Because carbon pollution has been increasing since the start of the Industrial Revolution and has shown no signs of abating, it was more a question of “when” rather than “if” we would cross this threshold. The inevitability doesn’t make it any less significant, though.
Washington Post: William Holmberg, Decorated Marine Who Became Renewable Energy Advocate, Dies at 88
William C. Holmberg, a retired Marine Corps lieutenant colonel who received the Navy Cross for his actions on a Korean battlefield and later spent decades as an advocate on Capitol Hill for renewable energy and environmental causes, died Sept. 8 at a hospital in Palm City, Fla. He was 88.
The cause was cancer, said a son, Mark Holmberg.
He spent many years directing the Energy Department’s Office of Alcohol Fuel, where he began championing ethanol as a sustainable, alternative energy source. He also worked on the staff of Sen. Ben Nelson (R-Neb.) and managed associations promotingsolarand wind energy initiatives, as well as legislative support for environmental measures.
Jalopnik: You Can Now Apply to Drive a Tesla Model S Race Car
We already have Formula E, and now we have this: the Electric GT Championship, which is the self-proclaimed first-ever zero-emissions GT championship. The first season will start in 2017, with the series launch and Tesla Model S EGT race car unveil taking place in Ibiza today. And you can totally apply to be a driver in the series.
As you know, the Electric GT Championship (not to be confused with Electric GT, those guys who electrify old classics) will use Tesla Model S P85+ cars that have been kept largely stock.
Think Progress: A Bunch of Coal Companies Went to Court to Hobble President Obama.

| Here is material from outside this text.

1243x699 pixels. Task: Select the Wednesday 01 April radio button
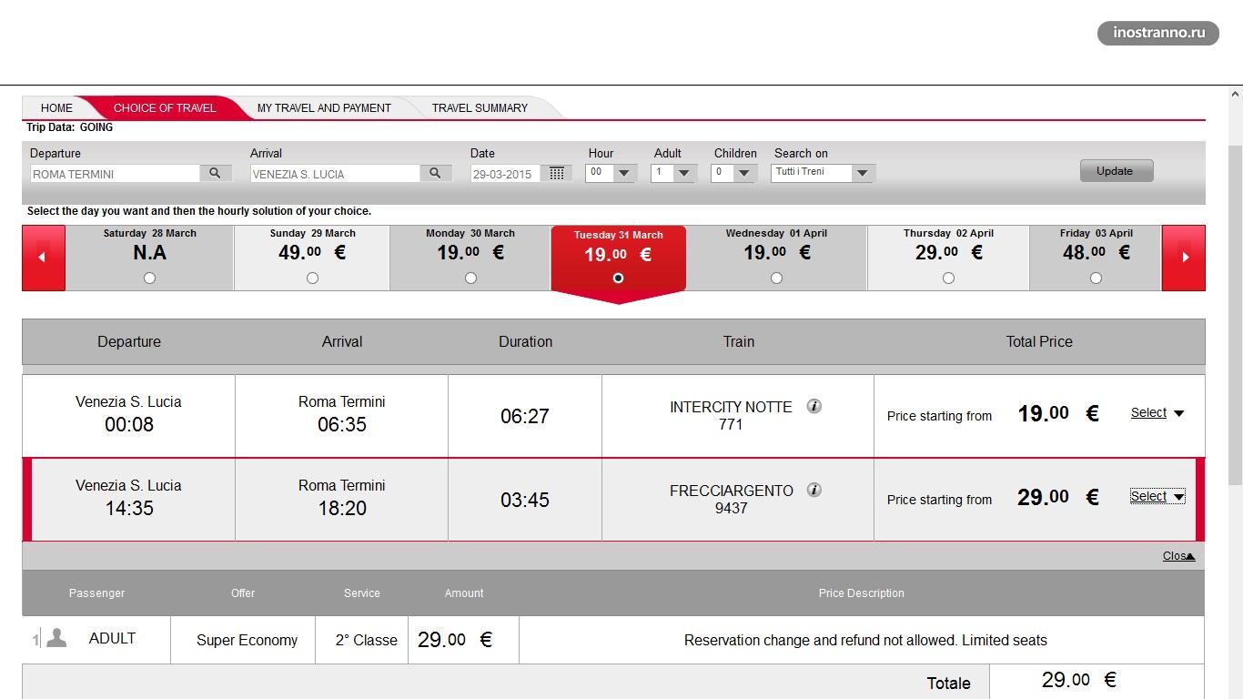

Then It Got Weird
What do Pope Francis and National Public Radio have in common? According to Republican members of a powerful appeals court, they both demonstrate why the Obama administration’s plans to combat global warming are illegal.

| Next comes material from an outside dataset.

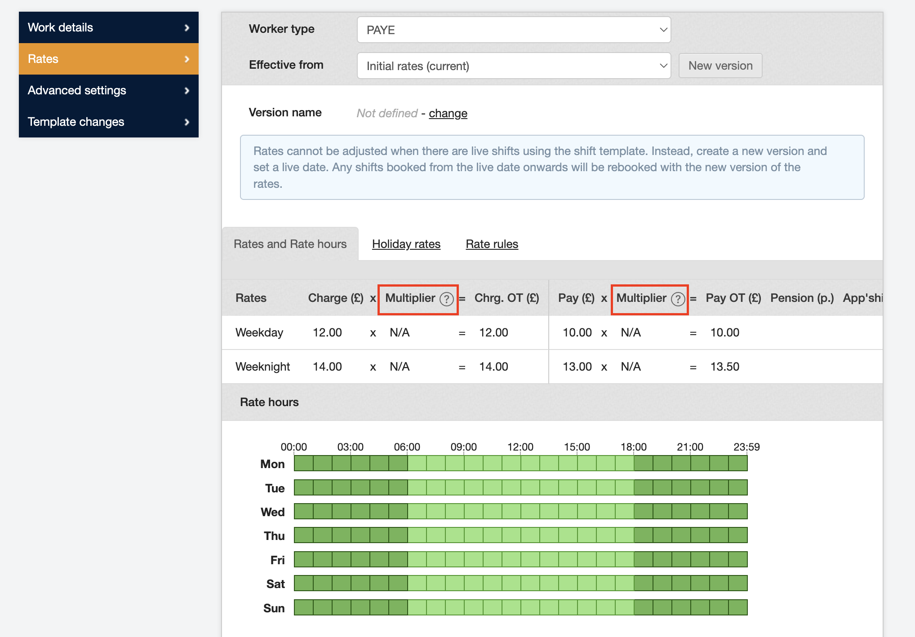Open the Effective from version dropdown
Screen dimensions: 915x637
514,66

Confused? Don’t worry, because there is nothing about the seemingly interminable arguments in West Virginia v. United States Environmental Protection Agency that is simple. The coal industry and its allies hired enough attorneys to crew a small armada of sailing frigates. On Tuesday, the United States Court of Appeals for the District of Columbia Circuit heard their arguments for why the EPA’s most ambitious effort to fight climate change should be struck down -- and the court’s hearing was conducted with the sort of efficiency normally reserved for Humvees and faculty meetings. A scheduled three-and-a-half hours of oral arguments stretched for at least six. By the end, many of the judges sat in spent silence, their brains swimming with obscure details like whether EPA’s decision to halt mercury pollution somehow diminishes its power to reduce carbon emissions.

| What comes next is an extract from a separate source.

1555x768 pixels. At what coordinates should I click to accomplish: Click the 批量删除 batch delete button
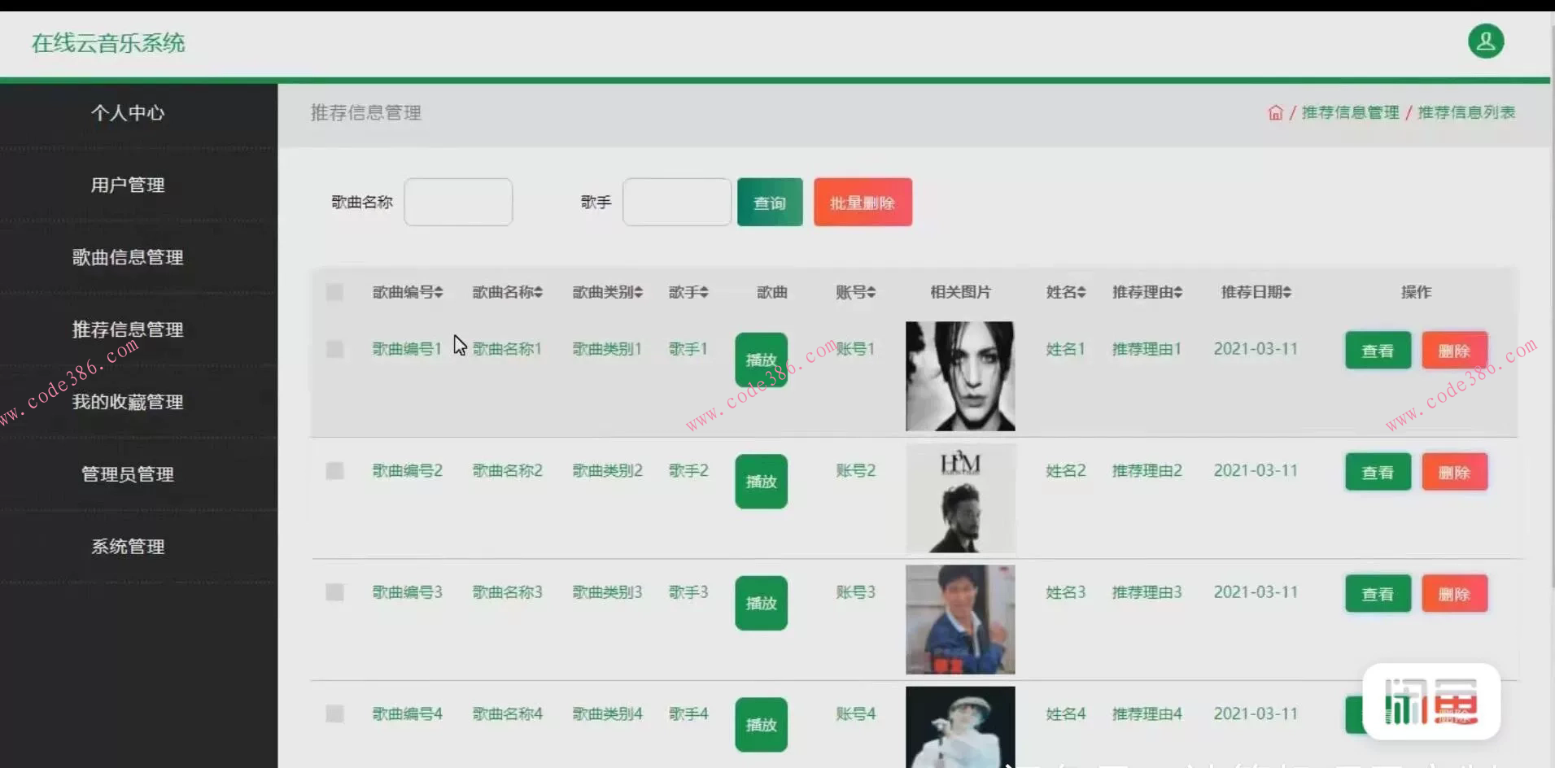[x=863, y=202]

IEEE Spectrum: 'Too Cheap to Meter' Nuclear Power Revisited
The age of commercial nuclear electricity generation began on October 17, 1956, when Queen Elizabeth II switched on Calder Hall, on the Cumberland coast of England. Sixty years is long enough to judge the technology, and I still cannot improve on my evaluation from about 10 years ago: a “successful failure.”
The success part is well documented. After a slow start, reactor construction began to accelerate during the late 1960s, and by 1977 more than 10 percent of U.S. electricity came from fission, rising to 20 percent by 1991. That was a faster penetration of the market than photovoltaics and wind turbines have managed since the 1990s.
Today the world has 448 reactors, many with capacity factors of better than 90 percent. That’s the share of the reactors’ potential output that they averaged year-round, producing more than twice as much electricity as PV cells and wind turbines combined. Nuclear power provided the highest share of electricity in France (77 percent), but Swiss reactors contributed 38 percent and South Korea got 30 percent, as did Japan before Fukushima. The U.S. share remains at almost 20 percent.